L’investimento sui contratti di filiera, stimato in 800 milioni di euro, risulta, infine, addirittura vitale.
L’equa distribuzione del valore aggiunto, lungo tutti i gradini della filiera, diventa una soluzione obbligata per consentire punti di equilibrio sempre più avanzati per migliorare la qualità delle produzioni, avendo in cambio una giusta remunerazione per l’impresa e per i lavoratori.
In termini più generali, serve al paese e al settore rafforzare le nostre filiere per sostenere quelle più in difficoltà e, soprattutto, per garantire agli italiani approvvigionamenti certi e sicuri e ai cittadini di tutto il mondo di avere sempre più spesso in tavola i nostri straordinari prodotti.
Tutto bene dunque? Personalmente vedo tre colli di bottiglia che rischiano di condizionare la riuscita di questo straordinario progetto se non affrontati con il giusto tempismo e la necessaria determinazione.
Il primo: è necessario cambiare in corsa il sistema pubblico di regole e procedure esistenti, rendendolo più snello, efficace e maggiormente orientato verso l’innovazione e le attività di impresa.
Se non si compie una scelta coraggiosa in questa direzione, rischiamo che l’ammodernamento di impianti, la realizzazione di infrastrutture, la sperimentazione di nuove opportunità vengano danneggiati o peggio bloccati da un sistema amministrativo e burocratico inadeguato.
Una considerazione valida in termini generali ma, purtroppo, ancora di più per il nostro settore.
Il secondo: è necessario programmare un gigantesco piano formativo, sia per le persone già occupate che per quelle che serviranno.
In assenza di questa formazione, l’agricoltore 5.0 rischia di trovarsi da solo a gestire le centraline meteo e i sensori che guideranno le irrigazioni e l’uso dei fertilizzanti.
Si tratta solo di un esempio per sottolineare un rischio che il paese corre: avere una serie di macchine nuove fiammanti e scoprire che non ci sono né piloti né meccanici a sufficienza.
E scoprire in aggiunta di avere una moltitudine di persone disoccupate per non avere la professionalità richiesta.
Il terzo: è un errore pensare che sarà solo la sostenibilità ambientale a guidare le scelte dei consumatori (oltre quelle della qualità e del giusto prezzo).

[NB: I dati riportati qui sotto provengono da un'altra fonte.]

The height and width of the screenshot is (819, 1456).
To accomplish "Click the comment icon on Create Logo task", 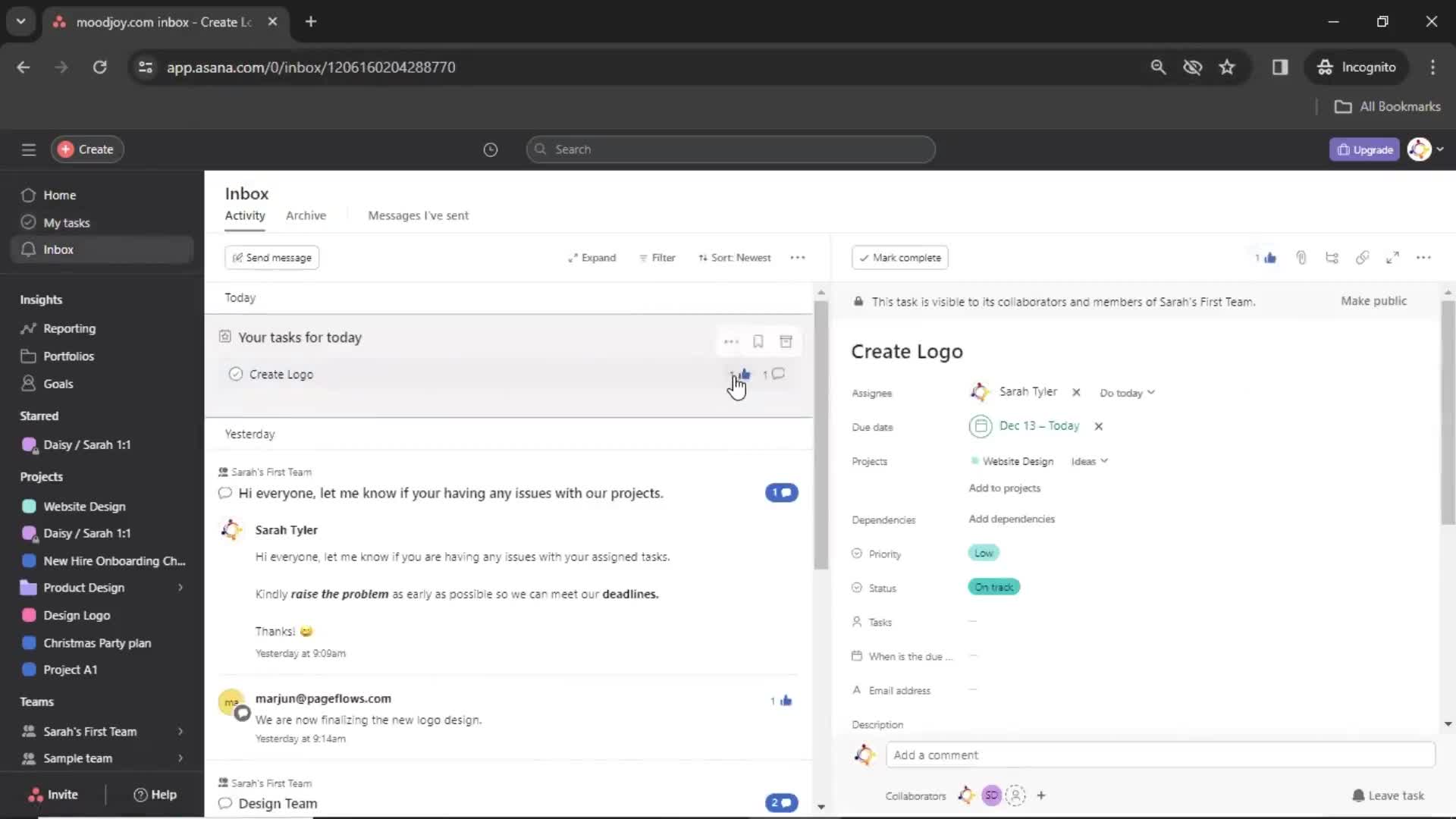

La sostenibilità sociale deve essere perseguita con la stessa determinazione. La sfida da vincere insieme è proprio questa: conciliare la crescita economica e la creazione di nuovi posti di lavoro qualificati con la sostenibilità ambientale e sociale. Non è solo una scelta etica. Un cibo di ottima qualità, al giusto prezzo, prodotto nel rispetto dell’ambiente ma da lavoratori sfruttati e pagati in nero, avrà vita breve tra i consumatori del mondo post-pandemia, sempre più esigenti e attenti alla qualità, all’ambiente ma anche al lavoro etico.